The latest Mad About Cork piece celebrates a pioneering Corkwoman

She was Ireland’s first female botanist.
Now Ellen Hutchins has been immortalised in colourful paint on Lapp’s Quay as part of the Mad About Cork series of street box paintings.
The pioneering Corkwoman, who was born near Bantry in 1785, is known for her botanical illustrations in contemporary publications as well as collecting and identifying hundreds of specimens.
Her interest in botany began when she was cared for by Dr Whitley Stokes, a family friend, when she fell ill while at school in Dublin. Soon she was expertly identifying, recording and drawing the plants she collected, earning her the attention and praise of seasoned experts in the field.
In fact, she has even had a number of her rare finds named after her, including three species of lichens: Lecania hutchinsiae, Pertusaria hutchinsiae and Enterographa hutchinsiae and two marine algae: Cladophora hutchinsiae and Dasya hutchinsiae Harveyu.
New @MadAboutCork traffic box looking well in the sunshine @hutchins_ellen pic.twitter.com/eHP55ghfr6
— CorkCityCentre (@corkcitycentre) February 21, 2018
After a lifelong battle with ill health, she died at the home of her brother Arthur and his wife Matilda near Ballylickey, on Bantry Bay on February 9th, 1815, shortly before her thirtieth birthday.

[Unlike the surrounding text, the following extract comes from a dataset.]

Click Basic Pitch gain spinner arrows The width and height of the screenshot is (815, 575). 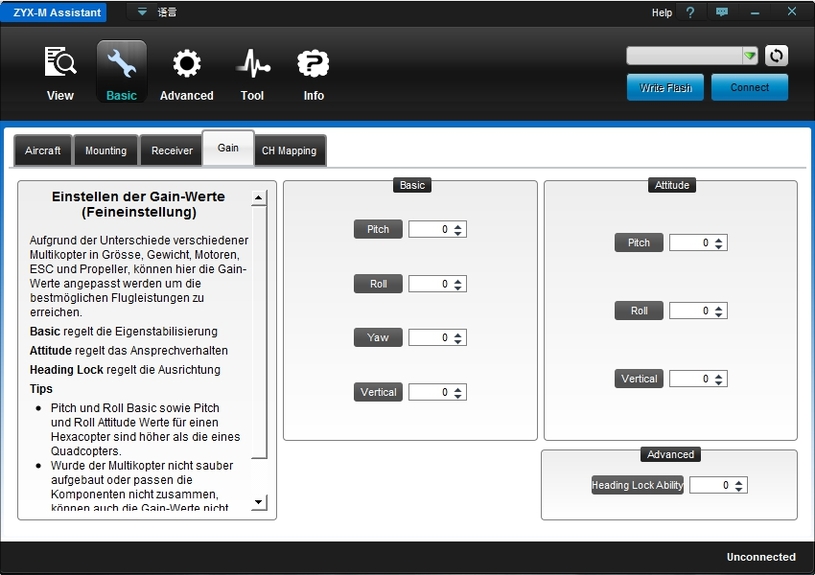pos(458,230)
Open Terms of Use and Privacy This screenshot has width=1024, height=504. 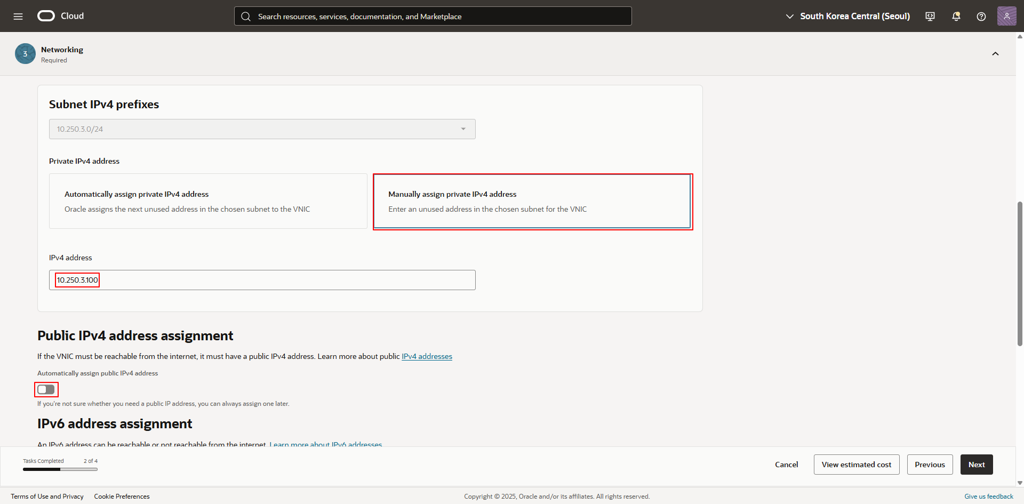pos(47,496)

These days most of Ellen Hutchins’ drawings are in the library and archive at the Royal Botanic Gardens, Kew, while her specimens are mostly in the herbarium at the Natural History Museum in London.
Other specimens and drawings can be found at Trinity College, Dublin; the Natural History Museum, London; the Linnean Society, London (Smith collection); and the New York Botanical Garden, while a festival takes place annually in Bantry in her honour.
In the city however, Ellen Hutchins joins a selection of Cork’s brightest stars to be celebrated by Mad About Cork, including the Frank And Walters; Mary Elmes and actors Cillian Murphy and Jack Gleeson.